Cambridge, MA (Business Wire) - The North American natural gas market is entering a new era in which supply is no longer constrained, according to a recent Cambridge Energy Research Associates (CERA) multi-client study called Rising to the Challenge: A Study of North American Gas Supply to 2018.
Technology revolution unlocked unconventional gas resources, thereby dramatically changing market prospects. Demand, rather than supply, will be the challenge for the market going forward, which is currently accentuated by the economic crisis.
More specifically, the study concluded that the North American natural gas market can now be largely supplied by North American gas production.
The main driver of supply growth in the years ahead will undoubtedly be unconventional gas production, which has benefited disproportionately from technology. Domestic gas producers explored a variety of technologies to exploit the known unconventional resource base.
The success of these efforts became evident between 2007 and 2008, when production in the lower 48 United States grew rapidly - from a 2007 low of 49.8 billion cubic feet per day (bcf/d) in February to 56.7 in July 2008 - an increase of 6.9 bcf/d or almost 14 percent in just 17 months.
This achievement was realized even as a painful recession took hold. The research also surmised that future North American gas production will be limited primarily by demand, which is falling sharply due to the global economic crisis. The present market is struggling to absorb existing production - as reflected in contemporary pricing trends - therefore rendering new drilling in higher cost areas cost-inefficient.
"North American gas production is no longer opportunity-constrained," commented Rising to the Challenge author and CERA Senior Director Robert Ineson. "Resource-bearing shales and tight sands are extensive, and North America now has a sufficient inventory of drillable prospects to maintain or, if necessary, increase productive capacity for at least the next 10 years - even after the current recession becomes a memory."
The success of technology in unlocking unconventional resources also resulted in using higher-volume wells, according to the study. Combined with the effects of the recession, this means that the cost of new gas supplies will be lower for the immediate future.

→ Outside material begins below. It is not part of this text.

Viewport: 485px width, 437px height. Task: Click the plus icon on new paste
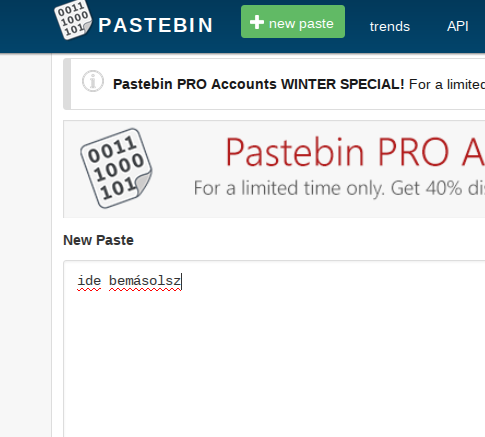tap(257, 22)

However, as the economy rebounds, key commodity prices will rise again, driving new gas production unit costs up as well. The report also projected full-cycle unit costs to increase from a weighted average of $4.63 per thousand cubic feet (Mcf) in 2009 to $7.54 in 2018.
Given the increased productivity of unconventional wells, the study additionally inferred that it is unnecessary to increase drilling activity to maintain - or even scale up - production. After years of developing unconventional gas with long-lived production, in the aggregate, the average decline rate will fall.

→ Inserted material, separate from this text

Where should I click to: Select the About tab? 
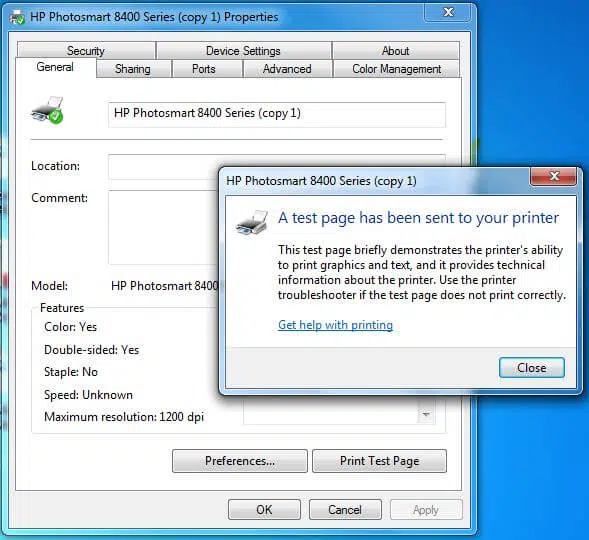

This means, the study indicated, that a smaller quantity of new production is required to offset natural production declines. CERA expects production to increase, with dry gas productive capacity growing from an average of 53.5 bcf/d in 2009 to 60.6 in 2018 in the lower 48 United States, and from 15.8 bcf/d in 2009 to 19.6 in 2018 in Canada.
"The supply renaissance in North America will have global consequences. The development of unconventional gas is reshaping the outlook for natural gas supplies in North America with far-reaching significance for the industry, consumers and global gas business," warned Ineson.

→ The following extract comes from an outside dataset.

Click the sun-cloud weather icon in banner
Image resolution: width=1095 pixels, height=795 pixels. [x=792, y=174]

"Growing North American production will decrease North Americas need for liquefied natural gas (LNG), triggering changes in projected LNG flows, while potentially affecting prices and project viability worldwide."
Moreover, the study deduced that LNG will remain competitive in North American markets, but more with high-cost conventional supplies than unconventional gas.
CERA developed the studys supply outlook based upon detailed gas field analyses, and then tested it using its North American gas market modeling capabilities to evaluate supply at the simulation level, which is integrated with CERAs market outlook.